━━━ Data to examine ━━━

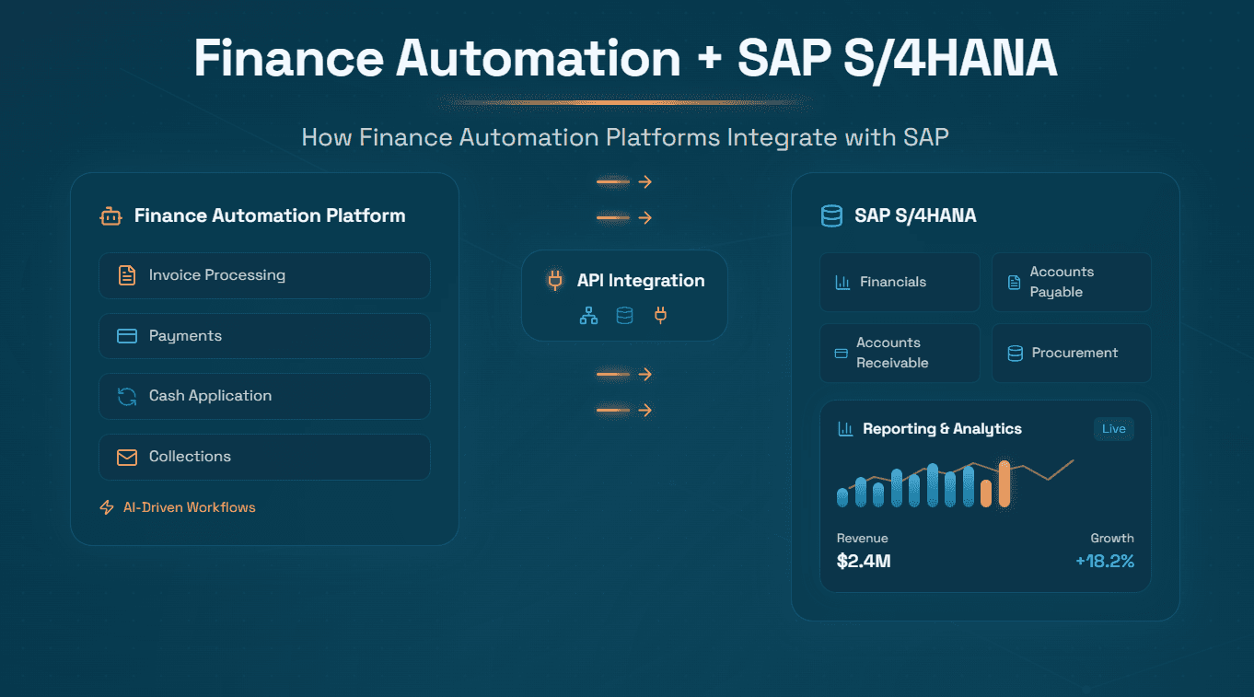This screenshot has width=1254, height=697.
Task: Click the blue database icon under API Integration
Action: click(624, 316)
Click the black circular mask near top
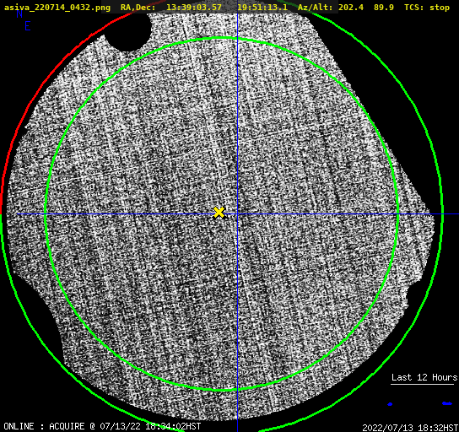 point(128,32)
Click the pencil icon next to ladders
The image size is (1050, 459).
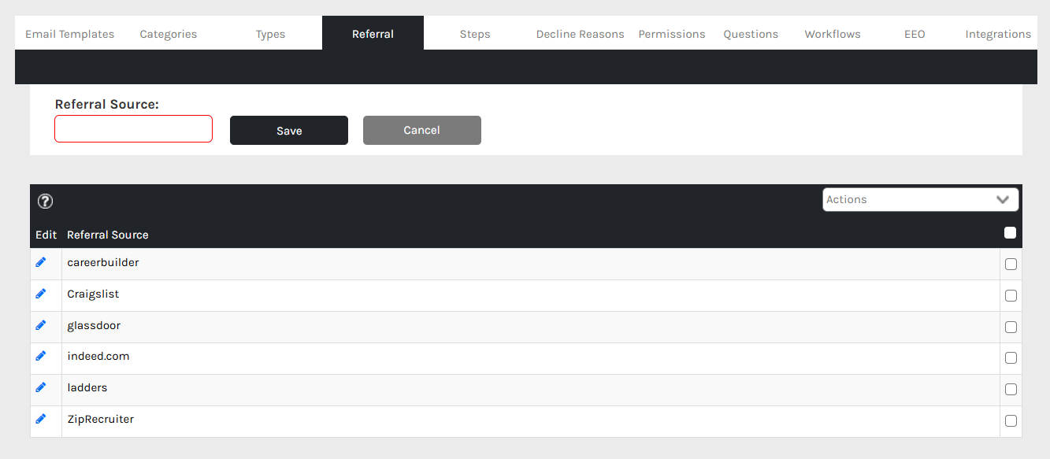pyautogui.click(x=41, y=387)
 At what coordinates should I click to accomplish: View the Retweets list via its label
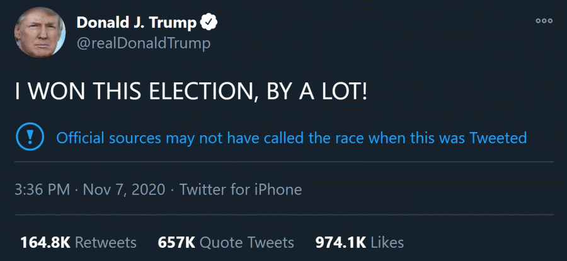point(105,242)
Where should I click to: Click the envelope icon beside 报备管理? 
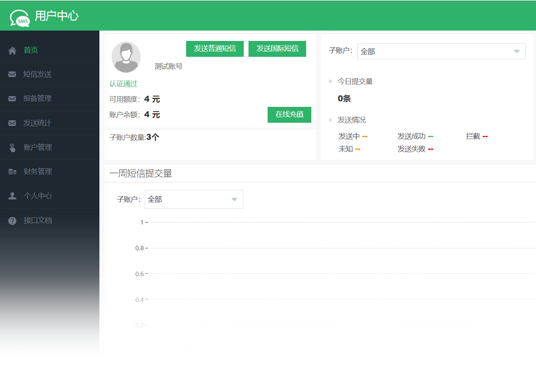point(12,99)
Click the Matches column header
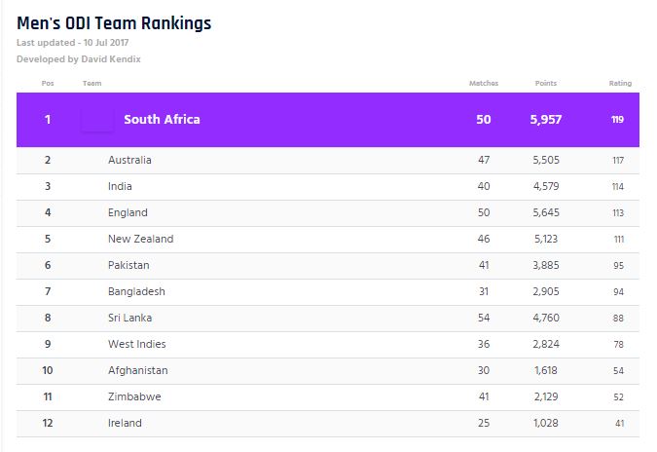Screen dimensions: 657x452 point(483,83)
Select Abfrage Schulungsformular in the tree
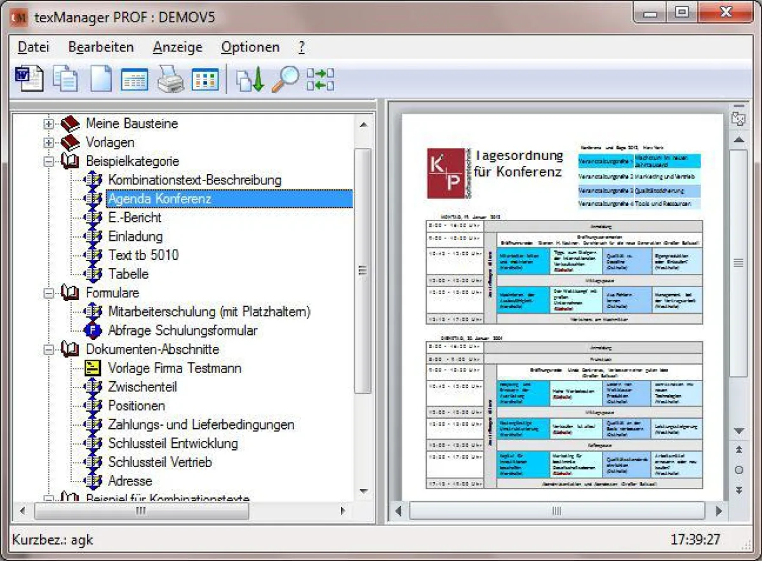Image resolution: width=762 pixels, height=561 pixels. click(x=183, y=330)
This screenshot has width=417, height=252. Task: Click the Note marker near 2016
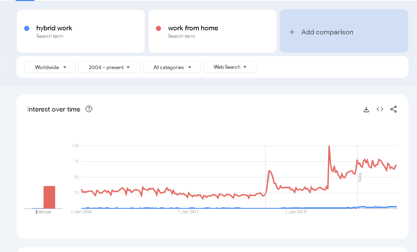coord(268,177)

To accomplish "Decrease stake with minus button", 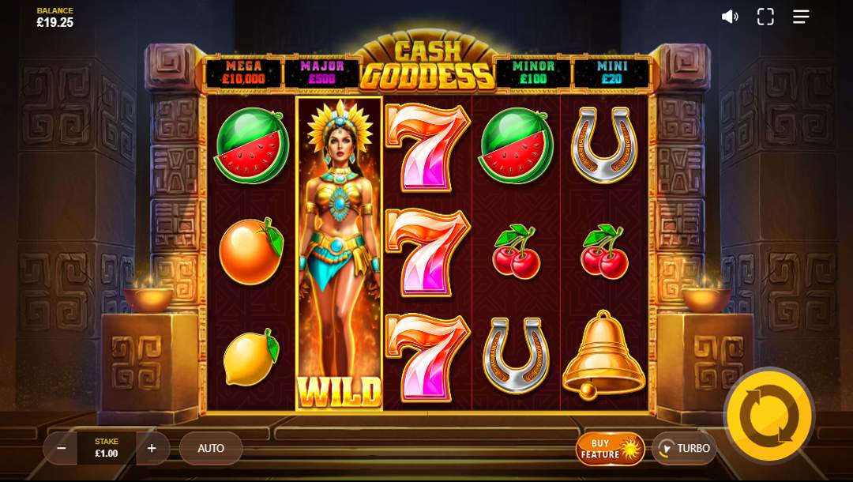I will point(61,448).
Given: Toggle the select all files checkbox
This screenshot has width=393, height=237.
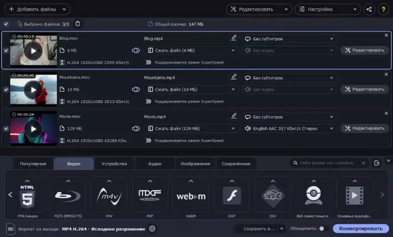Looking at the screenshot, I should 6,24.
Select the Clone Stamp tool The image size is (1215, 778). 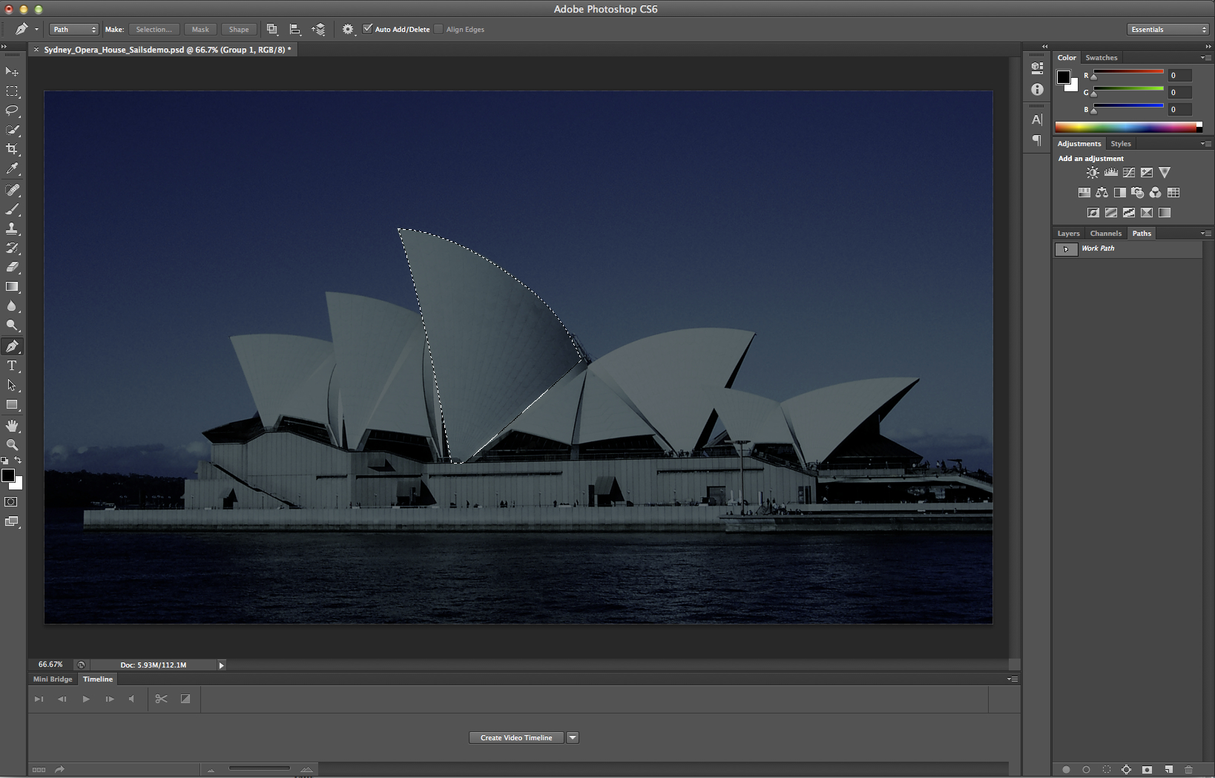[x=12, y=228]
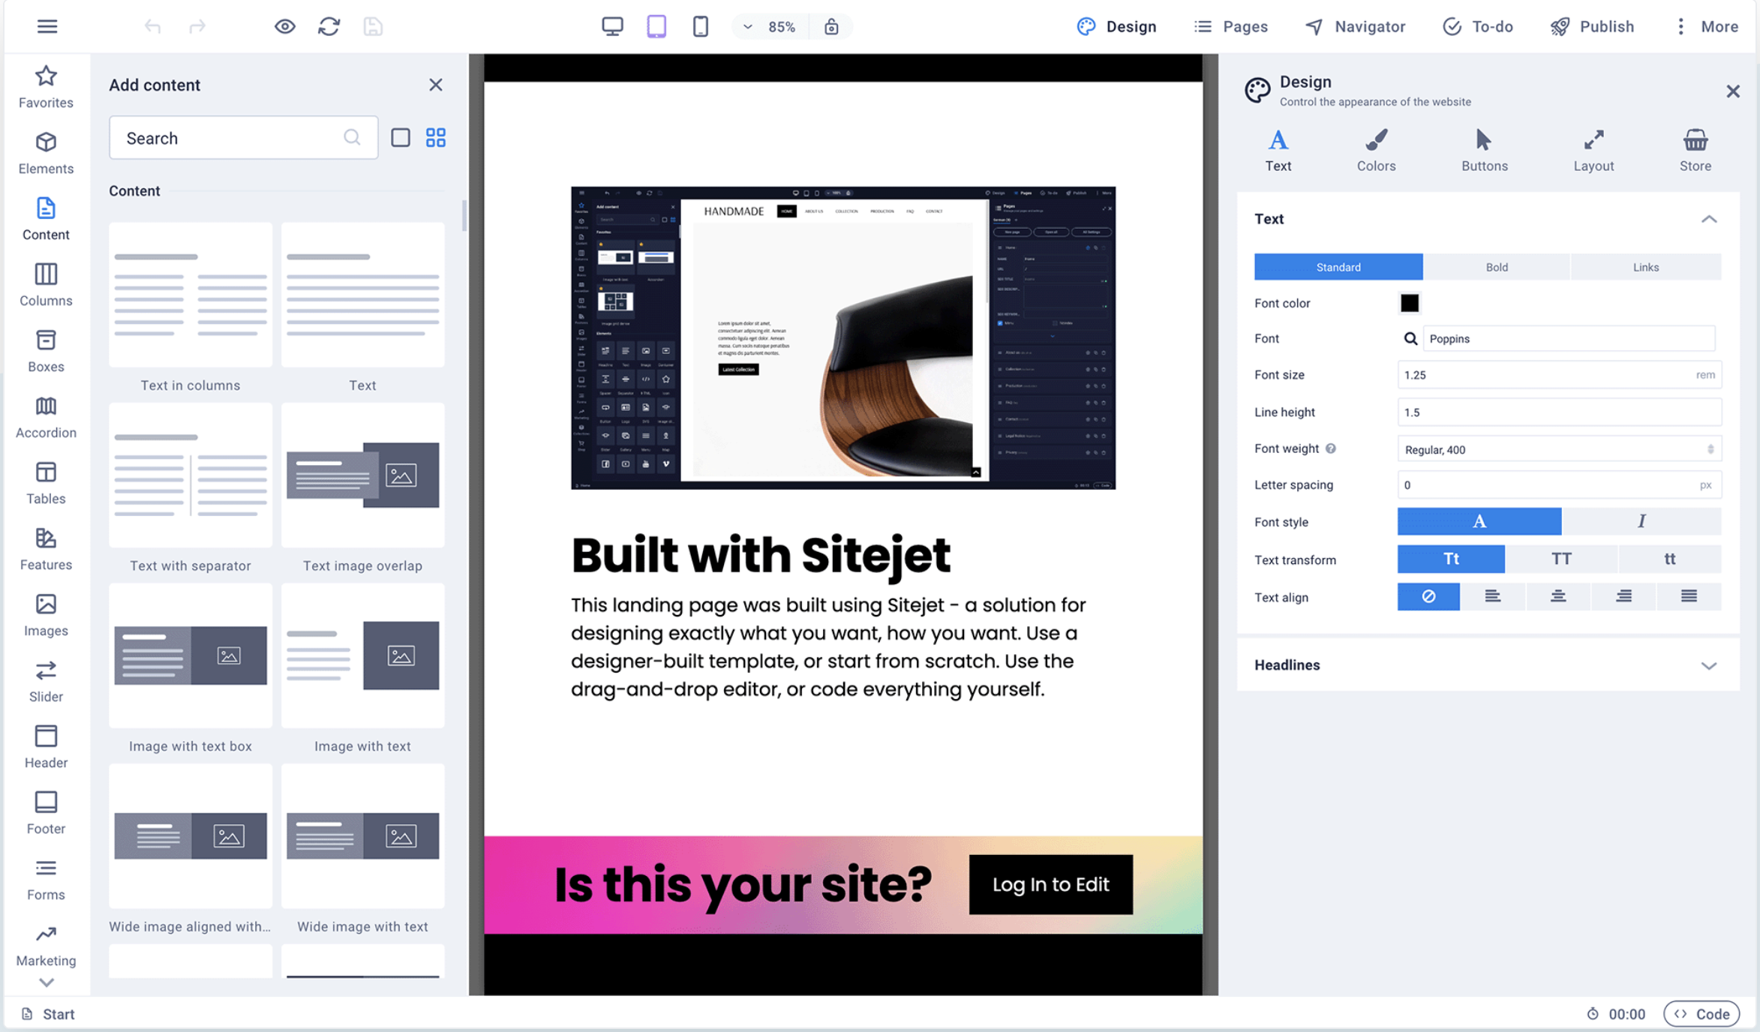
Task: Select the Columns layout tool
Action: point(47,284)
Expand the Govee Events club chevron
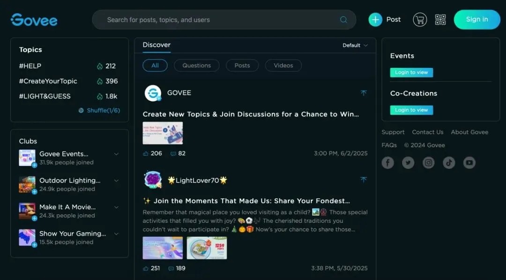Image resolution: width=506 pixels, height=280 pixels. tap(116, 154)
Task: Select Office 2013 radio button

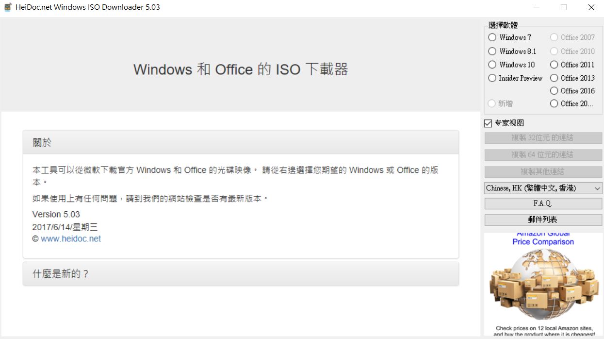Action: click(x=572, y=78)
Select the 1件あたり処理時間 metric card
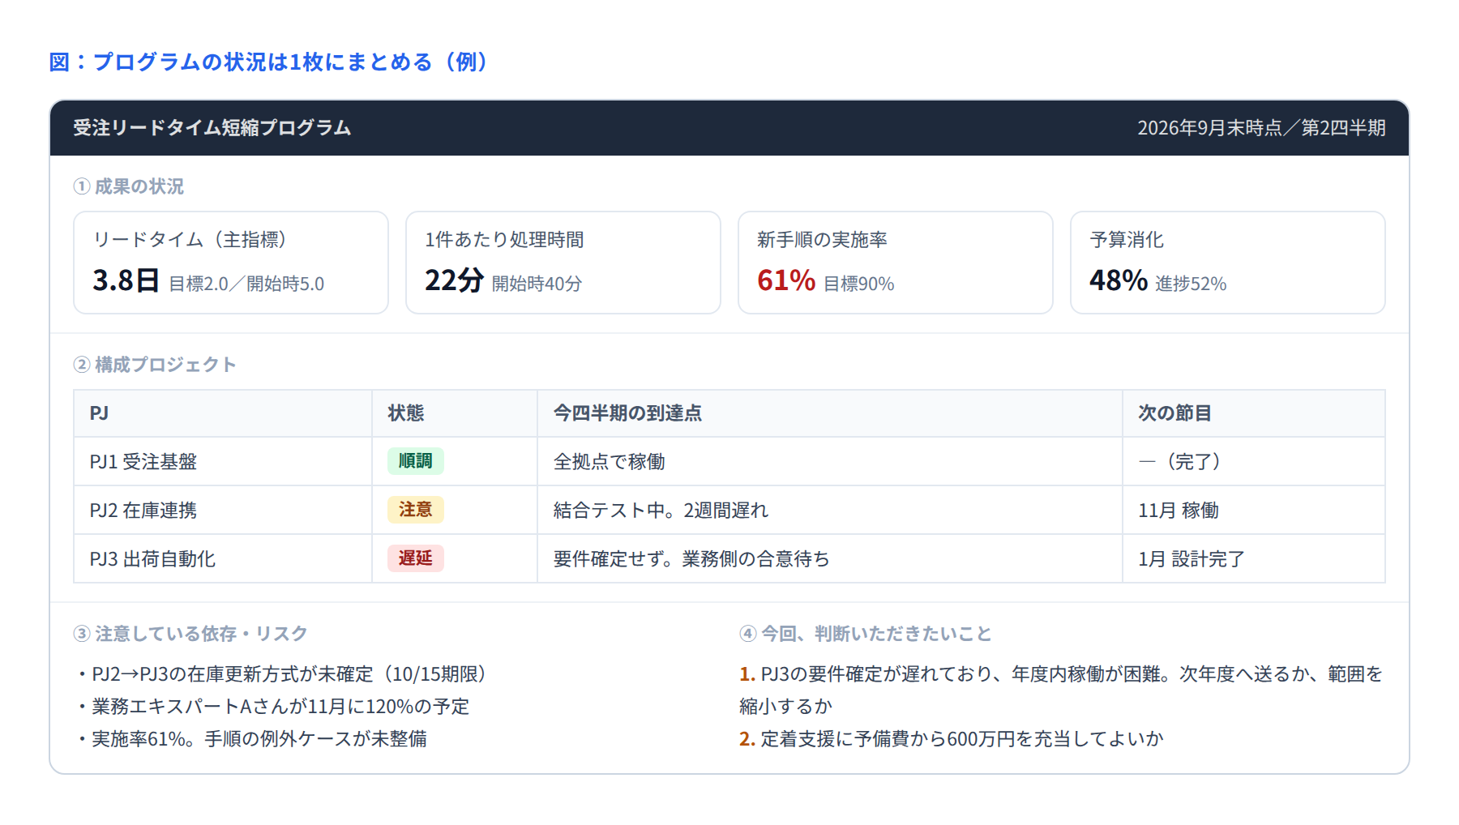The image size is (1459, 825). coord(563,263)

━━━

Task details: From the line containing "Task: Select Office 2013 radio button" through the last line of the material above, write out each line exactly, leaving aside all pictures.

Your response:
Task: Select Office 2013 radio button

Action: click(x=572, y=78)
Select the 1件あたり処理時間 metric card
The image size is (1459, 825). coord(563,263)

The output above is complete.